3.2. Pour le principe de privacy by default

Les mesures techniques et organisationnelles relatives au privacy by default doivent prendre en compte « la quantité de données à caractère personnel collectées, (...) l'étendue de leur traitement, (la) durée de conservation et (l') accessibilité284 ».

La « quantité de données » collectées fait référence285 au principe de minimisation en imposant que seules les données nécessaires soient collectées. Il s'agit d'un critère tant qualitatif que quantitatif qui impose de respecter les principes de sécurité et de durée de conservation.

L'« étendue » du traitement impose de prendre en compte les attentes raisonnables des personnes concernées relatives au traitement de leurs données et de ne pas extrapoler la notion de réutilisation ultérieure en cas de finalités compatibles.

La référence à « la durée de conservation » suggère de prévoir des procédures de mise en conformité justifiables et démontrables garantissant ce principe. Les données doivent être supprimées ou anonymisées lorsqu'elles ne sont plus nécessaires afin de clore le cycle de vie de la donnée. Il s'agit alors de créer des procédures systématiques de suppression ou d'effectuer une analyse de risque de ré identification en cas d'anonymisation.

Enfin l'objectif d'« accessibilité » crée une obligation du responsable du traitement de limiter l'accès aux données au strict nécessaire. Des contrôles d'accès doivent être mis en place.

L'article 25.2 du RGPD insiste sur la nécessité de ne pas rendre les données accessibles à un nombre indéterminé de personnes physiques sans l'intervention de la personne concernée.

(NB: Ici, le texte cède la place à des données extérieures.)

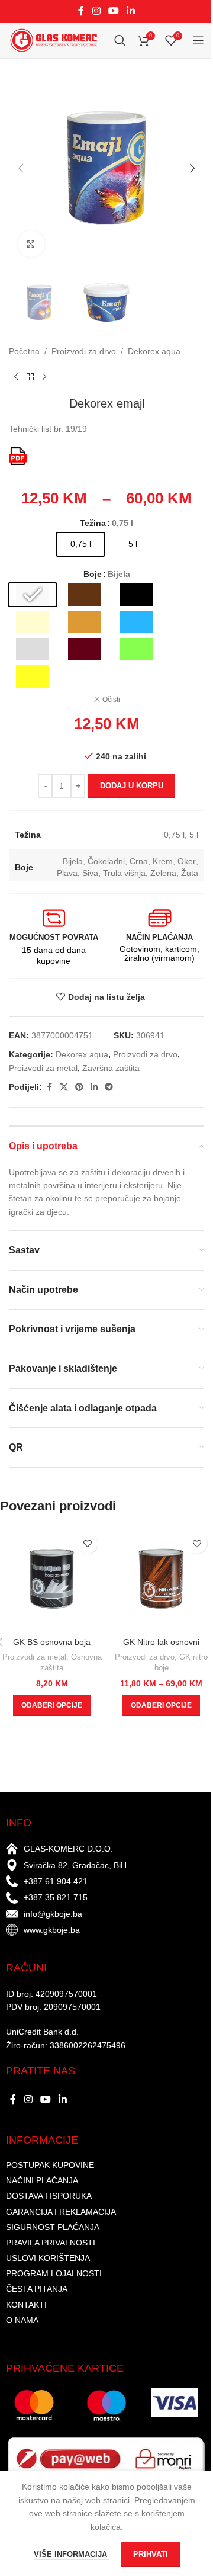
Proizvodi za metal (43, 1068)
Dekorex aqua (154, 351)
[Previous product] (16, 377)
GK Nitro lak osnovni (161, 1642)
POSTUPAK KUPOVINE (50, 2165)
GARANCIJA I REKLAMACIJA (61, 2211)
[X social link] (64, 1087)
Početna (24, 351)
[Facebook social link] (81, 11)
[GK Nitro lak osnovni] (161, 1579)
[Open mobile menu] (198, 40)
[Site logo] (53, 39)
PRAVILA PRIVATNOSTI (50, 2242)
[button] (21, 168)
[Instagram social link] (96, 11)
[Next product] (44, 377)
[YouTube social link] (113, 11)
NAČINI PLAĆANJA (42, 2180)
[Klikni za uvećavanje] (31, 243)
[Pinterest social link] (79, 1087)
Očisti (111, 699)
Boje (92, 574)
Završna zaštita (111, 1068)
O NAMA (22, 2320)
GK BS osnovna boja (52, 1642)
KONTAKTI (26, 2304)
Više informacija (71, 2554)
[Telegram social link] (109, 1087)
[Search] (120, 40)
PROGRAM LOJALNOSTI (54, 2273)
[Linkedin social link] (131, 11)
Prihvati (150, 2554)
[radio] (80, 544)
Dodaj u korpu (131, 785)
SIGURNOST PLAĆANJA (52, 2227)
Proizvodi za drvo (83, 351)
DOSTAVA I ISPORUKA (49, 2195)
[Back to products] (30, 377)
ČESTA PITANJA (36, 2288)
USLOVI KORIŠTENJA (48, 2258)
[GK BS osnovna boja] (52, 1579)
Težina (93, 523)
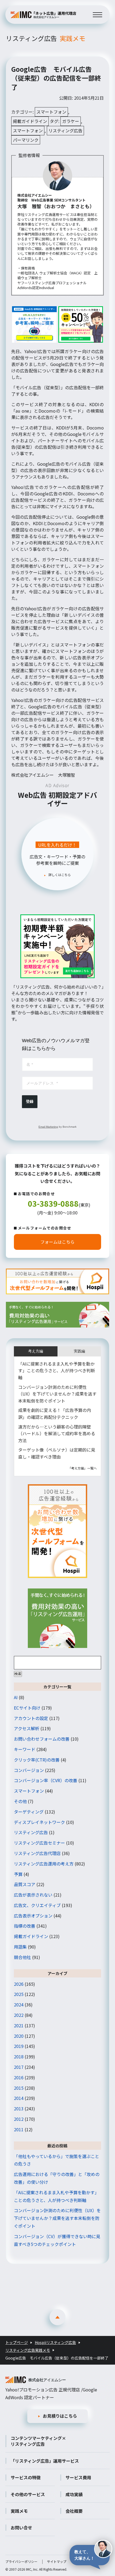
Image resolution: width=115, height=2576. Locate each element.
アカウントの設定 (31, 1718)
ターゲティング (29, 1811)
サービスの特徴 (26, 2477)
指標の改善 (24, 1926)
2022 (19, 2015)
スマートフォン (51, 112)
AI (16, 1697)
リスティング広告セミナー (39, 1843)
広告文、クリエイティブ (37, 1905)
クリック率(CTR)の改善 (37, 1759)
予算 (18, 1874)
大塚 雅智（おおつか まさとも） (55, 206)
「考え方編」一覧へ (82, 1468)
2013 (19, 2108)
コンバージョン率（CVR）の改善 (45, 1780)
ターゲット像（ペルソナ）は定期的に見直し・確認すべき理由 (56, 1453)
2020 (19, 2036)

Le cas échéant, il conviendra de limiter par défaut l'accessibilité et de consulter la personne concernée avant la publication pour obtenir son consentement avant de rendre la donnée publique. Si une information est rendue publique sur internet, il faudra veiller à limiter le référencement internet, c'est-à-dire à faire en sorte que la page ne soit pas accessible sur les moteurs de recherche.

§4. La répartition de la responsabilité

Une approche transversale est nécessaire pour déterminer l'ensemble des responsabilités des acteurs de l'intelligence artificielle, qu'il convient de préciser au titre de l'obligation de moyens du responsable du traitement286. En matière d'algorithme d'intelligence artificielle, la

284 Art. 25.2 RGPD

285 EDPB, Guidelines 4/2019 on Article 25 Data Protection by Design and by Default, op. cit, p. 11 et s.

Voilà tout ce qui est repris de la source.